*What the exercise asks*:
Count the lines of the material below that contain the word "icon". Reply with the number alone.

-------- Data supplied

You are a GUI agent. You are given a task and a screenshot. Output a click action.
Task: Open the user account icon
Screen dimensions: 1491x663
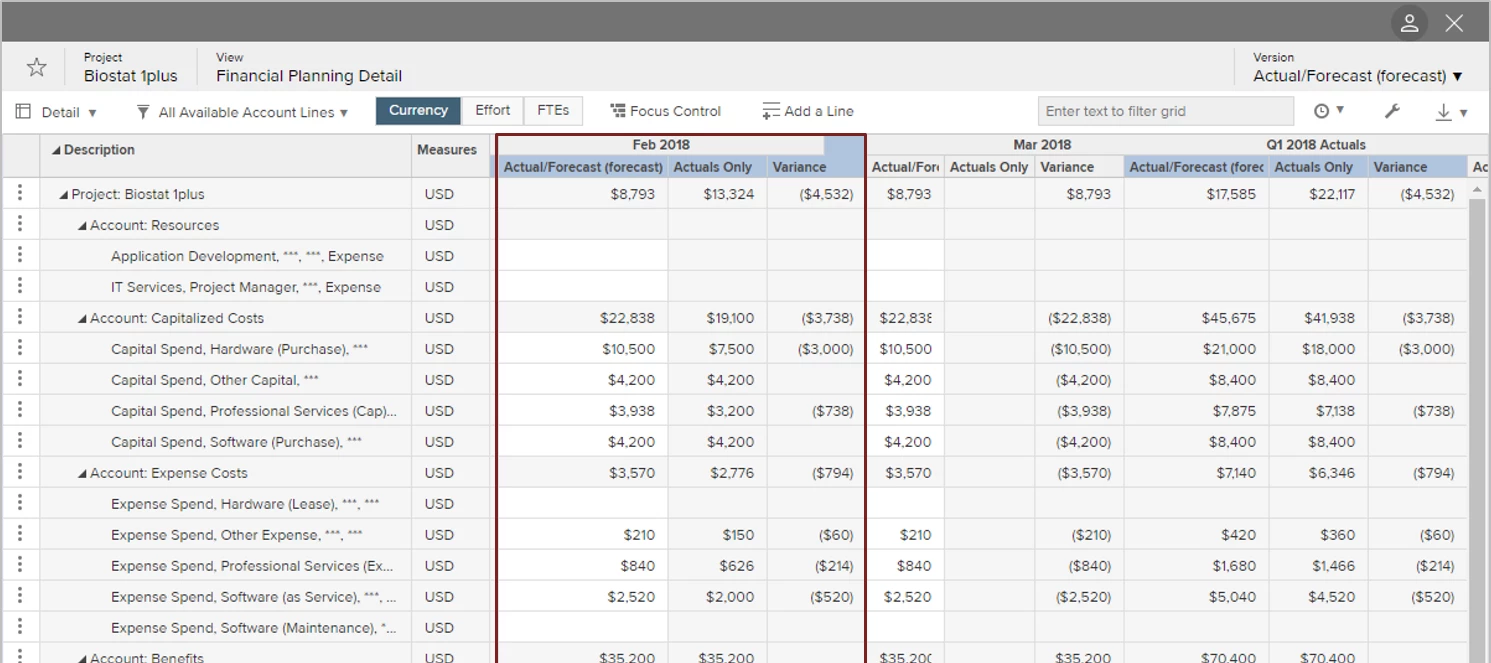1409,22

----------------
-------- Data supplied

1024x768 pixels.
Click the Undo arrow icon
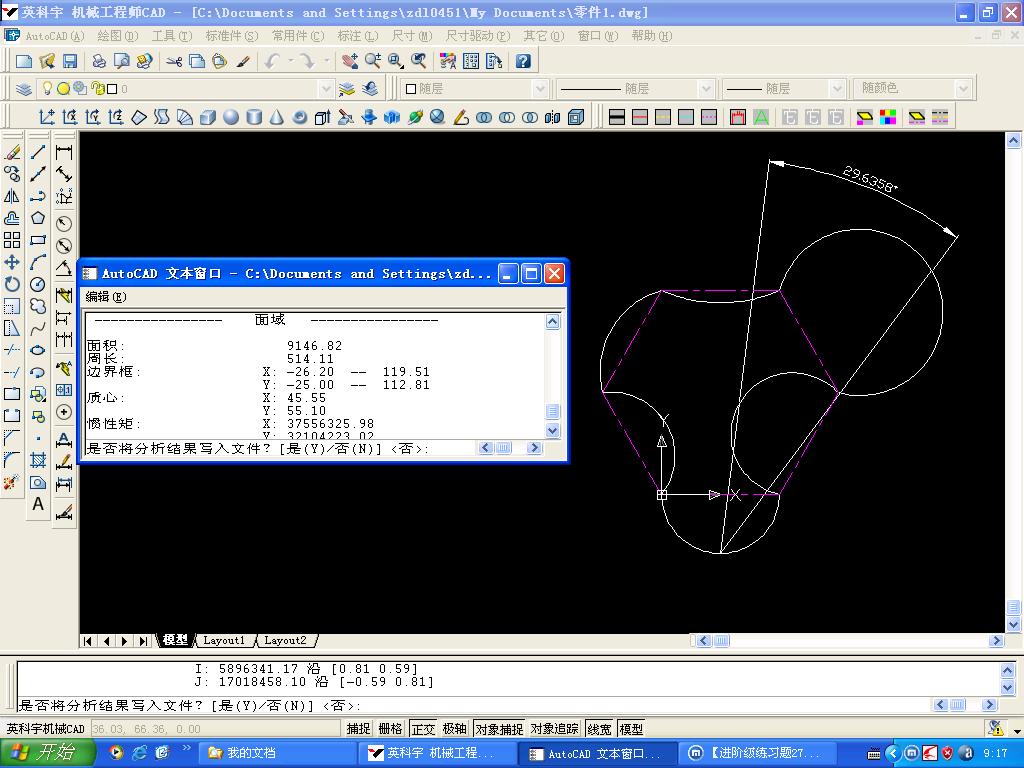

----------------

*Exercise answer*:
2